## YOUR INSTRUCTIONS:
Copy out, from the entries below, each line holding the string "sentence".

## STORED DATA:
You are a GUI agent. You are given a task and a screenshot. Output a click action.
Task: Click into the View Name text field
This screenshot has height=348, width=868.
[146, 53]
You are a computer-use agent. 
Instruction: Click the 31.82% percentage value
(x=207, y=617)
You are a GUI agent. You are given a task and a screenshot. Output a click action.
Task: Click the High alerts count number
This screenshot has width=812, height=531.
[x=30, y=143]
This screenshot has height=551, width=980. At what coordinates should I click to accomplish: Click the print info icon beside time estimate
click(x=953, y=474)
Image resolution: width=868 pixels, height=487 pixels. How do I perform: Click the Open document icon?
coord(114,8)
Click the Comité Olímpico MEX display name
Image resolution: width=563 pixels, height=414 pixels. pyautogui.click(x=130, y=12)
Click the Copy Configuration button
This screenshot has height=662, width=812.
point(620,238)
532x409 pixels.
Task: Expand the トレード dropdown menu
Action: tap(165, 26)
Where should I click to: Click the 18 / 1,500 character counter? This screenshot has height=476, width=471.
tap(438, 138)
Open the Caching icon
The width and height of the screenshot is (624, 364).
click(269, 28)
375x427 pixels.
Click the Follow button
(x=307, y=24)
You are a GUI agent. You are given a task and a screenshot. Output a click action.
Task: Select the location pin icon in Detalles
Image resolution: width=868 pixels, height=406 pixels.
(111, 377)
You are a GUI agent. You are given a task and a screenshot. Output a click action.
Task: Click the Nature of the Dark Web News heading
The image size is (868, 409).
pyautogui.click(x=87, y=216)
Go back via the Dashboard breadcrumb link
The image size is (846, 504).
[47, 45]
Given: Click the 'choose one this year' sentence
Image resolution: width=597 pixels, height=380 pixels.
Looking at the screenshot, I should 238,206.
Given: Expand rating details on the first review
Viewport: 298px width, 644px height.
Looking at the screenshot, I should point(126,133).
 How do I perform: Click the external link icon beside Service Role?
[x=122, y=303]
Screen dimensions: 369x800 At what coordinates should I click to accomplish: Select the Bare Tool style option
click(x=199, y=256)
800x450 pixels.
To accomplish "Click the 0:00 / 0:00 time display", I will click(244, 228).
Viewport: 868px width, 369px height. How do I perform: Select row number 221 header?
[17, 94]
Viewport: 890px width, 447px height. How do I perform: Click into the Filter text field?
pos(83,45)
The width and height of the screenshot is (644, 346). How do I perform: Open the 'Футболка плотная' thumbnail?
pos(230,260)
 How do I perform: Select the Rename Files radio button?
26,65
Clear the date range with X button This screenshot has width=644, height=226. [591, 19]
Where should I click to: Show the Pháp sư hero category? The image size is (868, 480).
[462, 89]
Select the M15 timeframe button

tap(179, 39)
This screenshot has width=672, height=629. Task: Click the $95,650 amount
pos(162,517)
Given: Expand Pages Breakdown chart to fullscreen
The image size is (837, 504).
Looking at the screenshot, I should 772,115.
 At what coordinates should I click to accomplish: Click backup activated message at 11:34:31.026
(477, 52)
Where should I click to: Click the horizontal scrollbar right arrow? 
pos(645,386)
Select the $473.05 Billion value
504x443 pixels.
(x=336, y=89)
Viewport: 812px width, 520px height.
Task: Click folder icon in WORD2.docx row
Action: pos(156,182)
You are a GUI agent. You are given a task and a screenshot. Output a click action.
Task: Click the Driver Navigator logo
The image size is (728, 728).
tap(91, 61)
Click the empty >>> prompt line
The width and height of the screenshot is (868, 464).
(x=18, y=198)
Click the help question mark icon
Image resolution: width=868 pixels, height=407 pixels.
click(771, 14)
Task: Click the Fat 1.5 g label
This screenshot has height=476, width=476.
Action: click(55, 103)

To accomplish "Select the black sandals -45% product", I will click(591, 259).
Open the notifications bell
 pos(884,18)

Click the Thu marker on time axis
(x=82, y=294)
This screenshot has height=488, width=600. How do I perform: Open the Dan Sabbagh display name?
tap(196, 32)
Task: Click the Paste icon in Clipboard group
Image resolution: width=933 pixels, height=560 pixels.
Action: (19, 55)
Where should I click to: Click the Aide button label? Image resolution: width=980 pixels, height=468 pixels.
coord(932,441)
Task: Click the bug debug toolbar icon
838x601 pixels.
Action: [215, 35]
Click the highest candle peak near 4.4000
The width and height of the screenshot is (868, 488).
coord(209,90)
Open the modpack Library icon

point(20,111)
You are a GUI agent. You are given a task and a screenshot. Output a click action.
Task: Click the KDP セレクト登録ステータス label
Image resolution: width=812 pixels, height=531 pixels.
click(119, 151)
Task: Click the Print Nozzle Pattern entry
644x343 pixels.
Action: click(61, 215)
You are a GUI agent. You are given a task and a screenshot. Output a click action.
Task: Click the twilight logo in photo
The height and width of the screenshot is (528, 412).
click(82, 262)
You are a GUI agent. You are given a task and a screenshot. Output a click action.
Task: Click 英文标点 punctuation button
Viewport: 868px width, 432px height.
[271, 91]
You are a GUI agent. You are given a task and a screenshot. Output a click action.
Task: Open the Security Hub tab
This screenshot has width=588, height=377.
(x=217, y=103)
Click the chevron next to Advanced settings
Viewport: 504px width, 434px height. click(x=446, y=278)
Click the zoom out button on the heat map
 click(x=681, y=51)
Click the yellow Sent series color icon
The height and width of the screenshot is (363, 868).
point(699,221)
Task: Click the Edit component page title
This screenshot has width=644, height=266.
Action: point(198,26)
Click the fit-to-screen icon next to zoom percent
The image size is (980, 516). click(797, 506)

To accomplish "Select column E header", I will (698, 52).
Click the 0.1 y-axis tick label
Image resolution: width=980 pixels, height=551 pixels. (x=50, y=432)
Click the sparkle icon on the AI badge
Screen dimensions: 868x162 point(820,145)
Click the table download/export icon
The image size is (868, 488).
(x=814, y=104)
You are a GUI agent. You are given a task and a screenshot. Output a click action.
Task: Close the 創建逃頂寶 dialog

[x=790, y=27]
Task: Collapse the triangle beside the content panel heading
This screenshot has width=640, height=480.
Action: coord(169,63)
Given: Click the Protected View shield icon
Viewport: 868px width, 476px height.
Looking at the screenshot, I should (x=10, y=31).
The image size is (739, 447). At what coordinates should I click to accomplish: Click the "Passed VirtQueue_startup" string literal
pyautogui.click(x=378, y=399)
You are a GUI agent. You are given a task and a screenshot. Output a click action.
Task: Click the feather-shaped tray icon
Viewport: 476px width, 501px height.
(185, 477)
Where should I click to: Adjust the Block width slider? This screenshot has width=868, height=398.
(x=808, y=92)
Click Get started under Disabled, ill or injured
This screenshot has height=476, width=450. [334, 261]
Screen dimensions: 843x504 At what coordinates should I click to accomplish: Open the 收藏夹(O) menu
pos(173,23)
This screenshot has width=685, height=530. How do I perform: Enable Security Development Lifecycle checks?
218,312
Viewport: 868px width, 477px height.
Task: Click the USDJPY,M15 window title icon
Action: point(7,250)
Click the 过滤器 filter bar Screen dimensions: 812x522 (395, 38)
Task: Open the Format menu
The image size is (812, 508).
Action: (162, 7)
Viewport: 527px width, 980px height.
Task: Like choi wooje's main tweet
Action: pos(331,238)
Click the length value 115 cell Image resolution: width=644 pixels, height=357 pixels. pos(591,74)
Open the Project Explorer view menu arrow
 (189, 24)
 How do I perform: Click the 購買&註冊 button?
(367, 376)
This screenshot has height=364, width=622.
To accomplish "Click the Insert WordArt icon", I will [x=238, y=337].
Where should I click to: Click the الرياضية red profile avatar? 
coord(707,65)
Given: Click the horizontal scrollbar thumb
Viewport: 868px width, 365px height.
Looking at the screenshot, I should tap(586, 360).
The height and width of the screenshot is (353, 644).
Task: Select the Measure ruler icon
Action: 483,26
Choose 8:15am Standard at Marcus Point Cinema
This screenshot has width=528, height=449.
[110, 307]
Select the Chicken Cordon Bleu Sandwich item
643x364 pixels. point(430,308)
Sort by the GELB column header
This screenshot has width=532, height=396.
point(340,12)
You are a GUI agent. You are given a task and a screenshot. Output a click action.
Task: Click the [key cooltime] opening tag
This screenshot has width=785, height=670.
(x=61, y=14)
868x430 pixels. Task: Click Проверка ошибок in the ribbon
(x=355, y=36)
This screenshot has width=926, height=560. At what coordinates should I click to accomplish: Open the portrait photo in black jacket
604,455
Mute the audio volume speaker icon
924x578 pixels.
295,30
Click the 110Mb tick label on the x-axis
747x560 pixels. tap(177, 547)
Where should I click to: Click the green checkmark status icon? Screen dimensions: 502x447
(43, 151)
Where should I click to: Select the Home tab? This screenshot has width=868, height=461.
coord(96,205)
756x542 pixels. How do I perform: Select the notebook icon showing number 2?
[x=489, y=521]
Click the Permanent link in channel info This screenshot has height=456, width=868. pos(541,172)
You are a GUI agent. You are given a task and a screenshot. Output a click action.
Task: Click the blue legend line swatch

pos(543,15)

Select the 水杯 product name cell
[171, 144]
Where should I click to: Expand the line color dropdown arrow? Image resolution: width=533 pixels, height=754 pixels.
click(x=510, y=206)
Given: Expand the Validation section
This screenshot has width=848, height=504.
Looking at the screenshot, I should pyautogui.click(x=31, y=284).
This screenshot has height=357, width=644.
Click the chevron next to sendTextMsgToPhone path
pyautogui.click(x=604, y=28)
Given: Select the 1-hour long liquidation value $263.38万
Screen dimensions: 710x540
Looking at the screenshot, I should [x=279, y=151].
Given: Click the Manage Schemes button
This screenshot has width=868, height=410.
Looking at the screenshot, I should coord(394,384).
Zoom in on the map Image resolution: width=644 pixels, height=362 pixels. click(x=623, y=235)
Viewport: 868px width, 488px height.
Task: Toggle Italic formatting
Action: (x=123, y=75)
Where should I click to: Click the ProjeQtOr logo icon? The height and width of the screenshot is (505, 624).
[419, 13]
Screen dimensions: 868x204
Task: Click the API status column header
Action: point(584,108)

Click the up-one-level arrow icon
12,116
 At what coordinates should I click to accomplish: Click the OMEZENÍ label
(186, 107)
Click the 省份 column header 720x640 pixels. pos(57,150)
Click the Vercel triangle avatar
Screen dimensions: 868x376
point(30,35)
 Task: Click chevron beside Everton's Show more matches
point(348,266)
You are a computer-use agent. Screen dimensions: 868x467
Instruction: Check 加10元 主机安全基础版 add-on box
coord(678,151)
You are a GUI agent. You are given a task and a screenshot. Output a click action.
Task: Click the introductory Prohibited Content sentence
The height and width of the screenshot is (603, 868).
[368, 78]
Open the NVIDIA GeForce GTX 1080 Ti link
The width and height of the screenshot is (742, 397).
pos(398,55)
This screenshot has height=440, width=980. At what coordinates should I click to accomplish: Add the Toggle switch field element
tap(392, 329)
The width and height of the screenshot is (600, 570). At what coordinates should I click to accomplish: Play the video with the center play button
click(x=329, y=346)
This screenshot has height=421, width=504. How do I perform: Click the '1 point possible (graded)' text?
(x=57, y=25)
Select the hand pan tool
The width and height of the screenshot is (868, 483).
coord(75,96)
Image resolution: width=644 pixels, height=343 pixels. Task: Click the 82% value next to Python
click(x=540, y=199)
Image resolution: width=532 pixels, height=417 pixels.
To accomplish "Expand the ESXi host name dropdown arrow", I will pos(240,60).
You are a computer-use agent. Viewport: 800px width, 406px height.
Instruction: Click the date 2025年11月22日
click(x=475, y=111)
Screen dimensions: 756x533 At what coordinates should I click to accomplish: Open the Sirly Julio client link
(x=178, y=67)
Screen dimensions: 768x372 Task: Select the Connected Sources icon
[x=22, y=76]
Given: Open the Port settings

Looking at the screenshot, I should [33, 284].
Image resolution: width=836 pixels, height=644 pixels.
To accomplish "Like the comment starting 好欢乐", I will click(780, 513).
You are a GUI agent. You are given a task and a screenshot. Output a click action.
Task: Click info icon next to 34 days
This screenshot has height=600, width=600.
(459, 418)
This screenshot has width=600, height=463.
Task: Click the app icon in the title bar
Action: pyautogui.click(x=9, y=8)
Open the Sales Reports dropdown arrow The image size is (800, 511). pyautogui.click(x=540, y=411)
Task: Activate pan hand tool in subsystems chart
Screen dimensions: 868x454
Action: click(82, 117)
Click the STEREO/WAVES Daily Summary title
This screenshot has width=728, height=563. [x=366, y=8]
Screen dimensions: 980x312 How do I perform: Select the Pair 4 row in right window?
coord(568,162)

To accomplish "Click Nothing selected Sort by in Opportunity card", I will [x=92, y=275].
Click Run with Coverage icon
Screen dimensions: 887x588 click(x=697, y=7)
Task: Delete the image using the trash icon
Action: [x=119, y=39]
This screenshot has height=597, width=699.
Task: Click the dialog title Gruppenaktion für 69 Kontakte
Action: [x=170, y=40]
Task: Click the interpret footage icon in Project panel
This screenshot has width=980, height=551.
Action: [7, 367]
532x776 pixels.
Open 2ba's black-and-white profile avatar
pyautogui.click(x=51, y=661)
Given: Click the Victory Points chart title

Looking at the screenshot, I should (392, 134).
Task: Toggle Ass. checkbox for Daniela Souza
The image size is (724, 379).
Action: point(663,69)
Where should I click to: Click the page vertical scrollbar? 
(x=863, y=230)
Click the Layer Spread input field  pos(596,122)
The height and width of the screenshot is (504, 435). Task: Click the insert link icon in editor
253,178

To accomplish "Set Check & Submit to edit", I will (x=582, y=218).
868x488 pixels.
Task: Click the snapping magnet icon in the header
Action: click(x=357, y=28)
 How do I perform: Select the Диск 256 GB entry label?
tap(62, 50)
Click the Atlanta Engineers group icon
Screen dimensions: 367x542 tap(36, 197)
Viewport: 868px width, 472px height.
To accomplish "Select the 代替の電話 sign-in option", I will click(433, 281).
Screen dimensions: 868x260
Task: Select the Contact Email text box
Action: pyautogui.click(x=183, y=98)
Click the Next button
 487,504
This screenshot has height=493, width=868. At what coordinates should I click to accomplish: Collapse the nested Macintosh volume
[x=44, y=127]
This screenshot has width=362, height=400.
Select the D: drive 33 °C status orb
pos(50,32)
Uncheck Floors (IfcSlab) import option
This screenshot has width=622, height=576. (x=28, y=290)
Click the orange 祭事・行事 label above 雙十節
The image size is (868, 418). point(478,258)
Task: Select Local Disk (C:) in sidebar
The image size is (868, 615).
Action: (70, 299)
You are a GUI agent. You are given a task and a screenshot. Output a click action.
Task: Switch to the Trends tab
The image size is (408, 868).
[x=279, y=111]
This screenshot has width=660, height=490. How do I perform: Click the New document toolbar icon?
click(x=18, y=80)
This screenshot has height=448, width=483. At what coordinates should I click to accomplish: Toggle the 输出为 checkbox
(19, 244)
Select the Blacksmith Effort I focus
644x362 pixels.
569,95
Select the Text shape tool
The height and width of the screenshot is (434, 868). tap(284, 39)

## WRITTEN ANSWER:
Given: Click the 'choose one this year' sentence
Task: Click the introductory Prohibited Content sentence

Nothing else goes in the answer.